生物人工血管移植到大鼠颈动脉，6月后通过本发明制备的NPY修饰的生物人工血管保持通畅，对照组堵塞。冰冻切片HE染色可见血管无血栓形成和内膜增生，外膜中膜出现毛细血管。免疫荧光染色显示内皮细胞连续，平滑肌细胞正常重建，细胞外基质致密完整。Masson染色显示植入血管与正常血管相似。

实施例4. 一种可用于临床的小口径生物人工血管大动物体内构建，按上述步骤1方法制备血管基质材料，步骤2修饰血管基质材料，按步骤3进行功能分子神经生长因子NGF偶联，按步骤4进行生物人工血管体内构建。

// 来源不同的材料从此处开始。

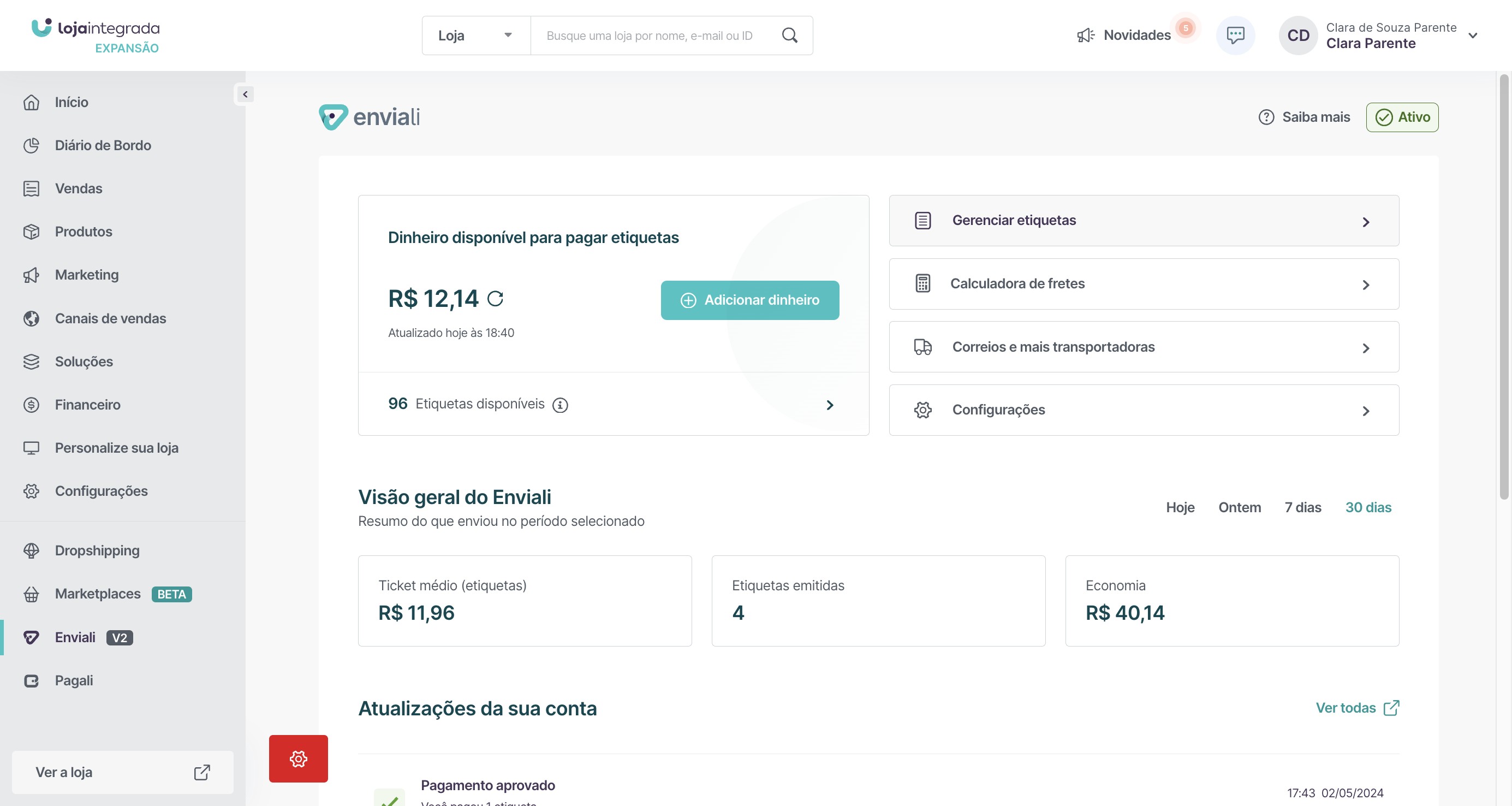Click the refresh balance icon
The image size is (1512, 806).
pyautogui.click(x=495, y=299)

生物人工血管移植到比格犬股动静脉之间作为股动静脉造瘘通路。5个月后生物人工血管仍然通畅，经CTA检测，血管造影完整，管腔光滑，无血栓无狭窄。扫描电镜显示血管内皮化良好，细胞形态正常，顺血流方向排列，细胞足生出，细胞间形成连结。冰冻切片HE染色进一步显示植入血管细胞化良好，平滑肌细胞长入，在体完成了体内构建。

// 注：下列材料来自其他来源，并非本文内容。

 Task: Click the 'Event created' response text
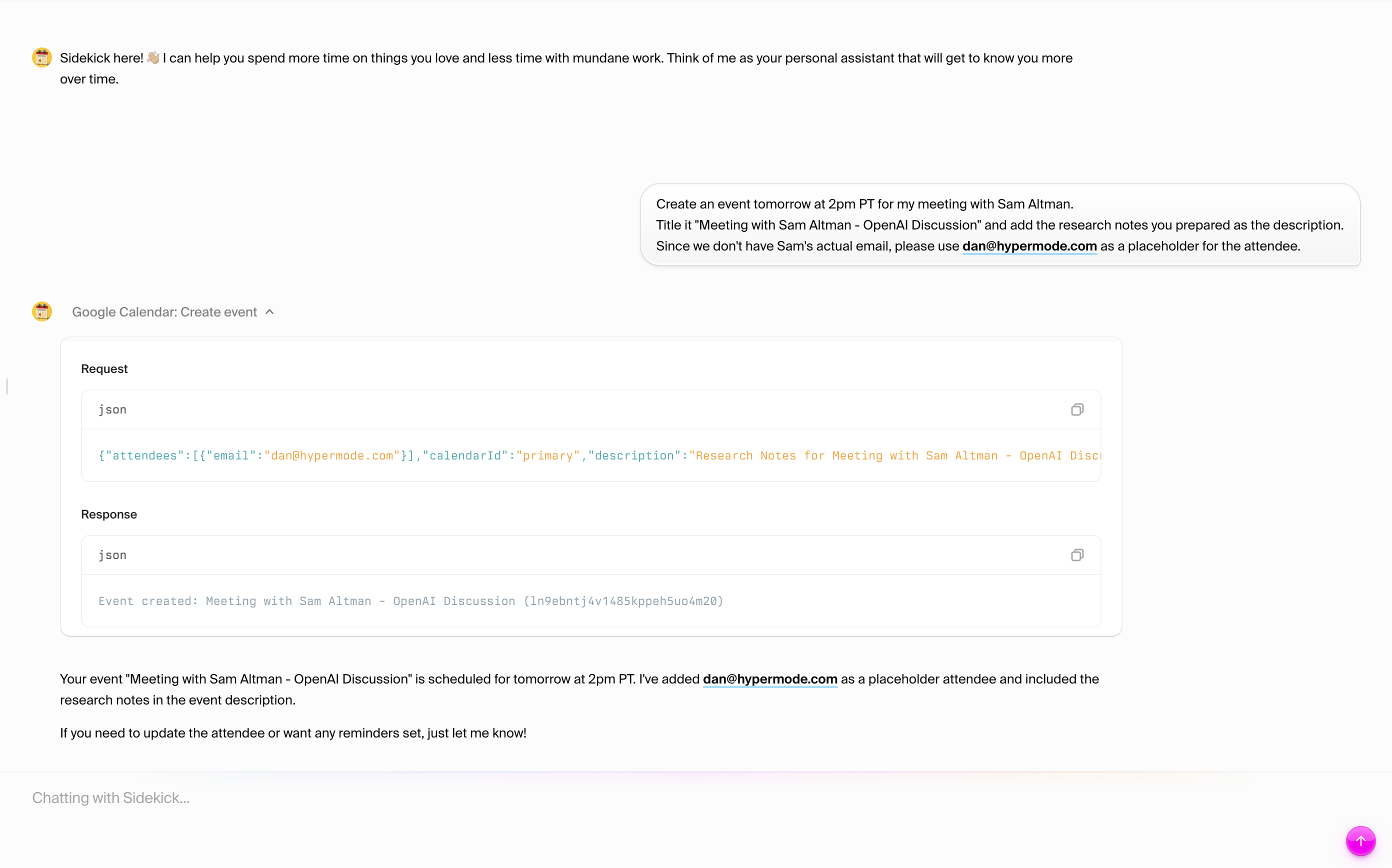pyautogui.click(x=410, y=601)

实施例5. 一种可用于临床血液透析的小口径生物人工血管，按上述步骤1方法制备血管基质材料，步骤2修饰血管基质材料，按步骤3进行功能分子神经生长因子NGF偶联，按步骤4进行生物人工血管体内构建。

生物人工血管用于血液透析病人上肢前臂动静脉造瘘，能够长时间保持通畅，并且耐受穿刺透析。穿刺后无渗血，植入血管迅速再生修复。

Claims

1.一种抗血栓形成和内膜增生的小口径生物人工血管，其特征在于，由以下方法制备：

（1）制备血管基质材料：①以天然脱细胞血管基质材料作为支架材料，利用该支架材料采用传统制备生物人工血管支架的方法制备生物人工血管支架；或②采用胶原蛋白、蚕丝丝素或聚乳酸构成单组分的静电纺丝，或利用胶原蛋白/蚕丝丝素、蚕丝丝素/聚乳酸或胶原蛋白/聚乳酸构成双组分的静电纺丝，采用电纺丝技术制备生物人工血管支架；或③采用3D打印技术打印出生物人工血管支架；

（2）修饰血管基质材料：用70%-90%的N—磺酸—光交联—壳聚糖硫酸酯、0.5%-5%d弹性蛋白、10%-20%d胶原、0.05%-0.1%d肝素及0.005%-0.05%d RGD肽孵育所述生物人工血管支架；

2.根据权利要求1所述一种抗血栓形成和内膜增生的小口径生物人工血管，其特征在于：所述天然脱细胞血管基质材料为将同种或异种个体的颈总动脉用胰酶脱细胞后，再用RNA酶、DNA酶和脂肪酶去除核酸和脂肪，从而得到保留血管胶原纤维和弹力纤维的天然脱细胞血管基质材料。

3.根据权利要求1所述一种抗血栓形成和内膜增生的小口径生物人工血管，其特征在于：所述神经营养因子为神经生长因子或脑源性神经生长因子或神经肽Y。

4.根据权利要求1所述一种抗血栓形成和内膜增生的小口径生物人工血管，其特征在于：所述步骤（2）处理后的生物人工血管支架，其缝合强度大于0.5N，拉伸应力大于7.5N，扯断伸长率大于20%，用生理盐水为介质，在相当于130 mmHg的压力下维持15秒，无渗漏现象。